Tendo enfim completado a viagem, Pedersen afirma que o saldo de sua equação imaginária mesmo assim continuou positivo para a humanidade. “Costumo dizer que lidar com pessoas em qualquer lugar do mundo é como jogar numa loteria reversa. É muito difícil perder”, diz ele, acrescentando que às vezes é justamente nos países vistos como mais perigosos que os habitantes são ainda mais receptivos a visitantes. “No Afeganistão, no Iraque, na Síria, eles ficam ainda mais animados de conhecer alguém que não foi enviado por um Exército, que não é membro da Cruz Vermelha ou de outra ONG.”

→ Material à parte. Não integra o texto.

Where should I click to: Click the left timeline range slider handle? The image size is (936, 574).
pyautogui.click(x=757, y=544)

Pedersen diz que a princípio não pretendia ter seu feito eternizado no livro dos recordes em razão da burocracia do processo de verificação. “Um recorde pode ser quebrado, entende? Mas o que fiz foi histórico, e para mim, a história é mais importante do que qualquer recorde.” Ele conta que recentemente, no entanto, foi contatado pelo Guinness, o que poderia facilitar o registro.
Agora, os planos do dinamarquês incluem escrever um livro de memórias em colaboração com um autor profissional, projeto no qual algumas editoras já teriam demonstrado interesse, e se firmar como palestrante motivacional. Um documentário sobre sua volta ao mundo, em produção há quatro anos, deve ser lançado em plataformas de streaming no ano que vem. E ele ainda mantém suas atividades como embaixador da Cruz Vermelha de seu país natal, ajudando a levantar fundos para a organização e incentivando outras pessoas a se tornarem doadores.

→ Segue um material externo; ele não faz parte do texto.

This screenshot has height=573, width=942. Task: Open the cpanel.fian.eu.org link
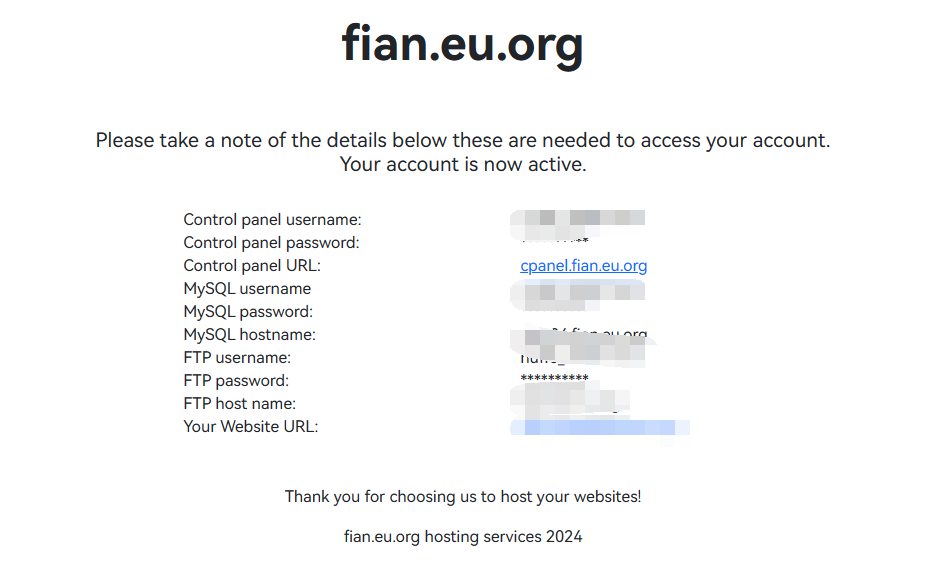pos(583,266)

Para além dos desafios que Pedersen enfrentou pessoalmente, os registros de seu projeto para a posteridade prometem refletir também as mudanças pelas quais o mundo passou ao longo da década em que ele esteve longe de casa. E elas foram imensas, segundo o dinamarquês.
Quando ele partiu, conta, discussões sobre gênero ou meio ambiente praticamente não existiam. Foi pouco depois do início de sua viagem que alguns começaram a perguntar a ele se seu projeto tinha motivações ecológicos. “Não era o objetivo, mas tenho muito orgulho de ter uma pegada de carbono tão baixa”, diz.
Ao mesmo tempo, quando ele saiu de seu país, a Europa tinha paz, enquanto ao voltar, ele se deparou com a Guerra da Ucrânia, o maior conflito em seu continente desde a Segunda Guerra Mundial. Isso sem falar na pandemia.
Talvez a transformação mais perceptível no cotidiano tenha sido aquela oriunda do avanço da tecnologia. “Quando eu entrei na África, em 2015, era intimidado a cada vez que encontrava alguém vestindo um uniforme”, lembra-se ele. Quando saiu, em 2017, as mesmas pessoas praticamente não o notavam quando ele passava diante delas. “Elas tinham o olhar fixo em seus celulares, perdidas no Candy Crush ou no YouTube.”